ТРАДИЦИЯ ВРАЖДЕБНОГО ОТНОШЕНИЯ К МЕСТУ

Полное уничтожение краеведения, мощного краеведческого движения, имевшего солидные исторические корни, довершало операцию выравнивания, в результате которого вся страна должна была предстать как единый «белый лист». Писать на этом листе, вернее в бесконечность размножать единый «текст», могли только\’ новые люди особой породы, совершенно свободные от какой-либо корневой системы, от местных привязанностей.

Гигантские перемещения масс людей во время первой мировой и гражданской войн взрыхлили почву. Переселение рабочих семей с окраин в буржуазные центры городов (кстати, рвавшее естественные связи с местом работы) и сложение невиданного в истории феномена «коммунальной» квартиры усилили перемешивание населения страны. Постоянный переброс «кадров» с места на место, за сотни и тысячи верст, обесценивая местные социальные связи (начальствующий — всегда приезжий издалека, что в полноте отражено советской литературой), не позволял сложиться, устояться каким-либо новым связям. Вся эта лихорадочная перемешивающая социум активность была возвышена в глазах самих активистов все еще привлекательной идеологией мистифицированного пролетарского интернационализма, в сравнении с идеалами которого частности воспринимались как досадная мелочь.

· · · · · · ·

- Ваша задача
Замените в исходном фрагменте «новые люди» на «новые граждане» и приведите текст от «ТРАДИЦИЯ ВРАЖДЕБНОГО ОТНОШЕНИЯ» до «от местных привязанностей.».

- Извлечённый перечень

· · · · · · ·

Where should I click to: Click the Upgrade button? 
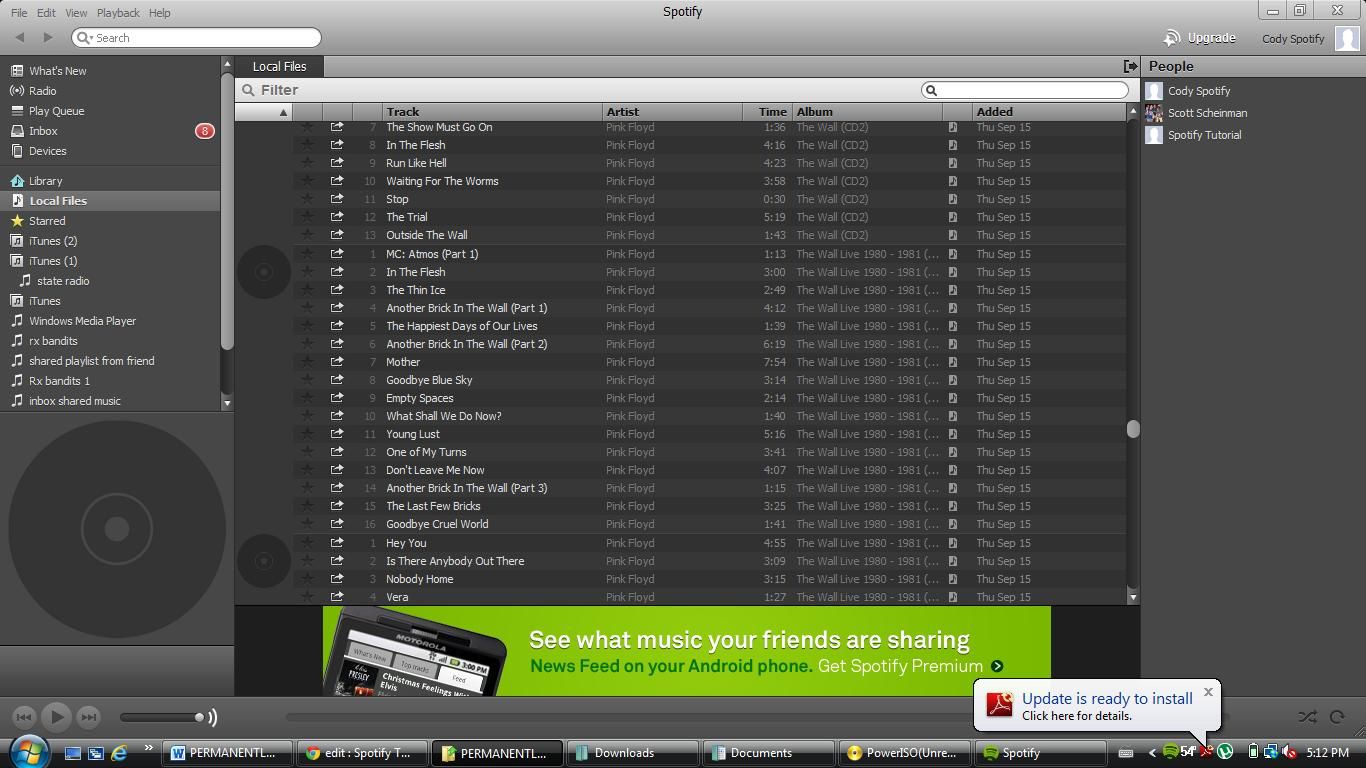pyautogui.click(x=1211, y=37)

· · · · · · ·

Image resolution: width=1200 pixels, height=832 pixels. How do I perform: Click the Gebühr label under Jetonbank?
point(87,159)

· · · · · · ·

- Ответ
ТРАДИЦИЯ ВРАЖДЕБНОГО ОТНОШЕНИЯ К МЕСТУ

Полное уничтожение краеведения, мощного краеведческого движения, имевшего солидные исторические корни, довершало операцию выравнивания, в результате которого вся страна должна была предстать как единый «белый лист». Писать на этом листе, вернее в бесконечность размножать единый «текст», могли только\’ новые граждане особой породы, совершенно свободные от какой-либо корневой системы, от местных привязанностей.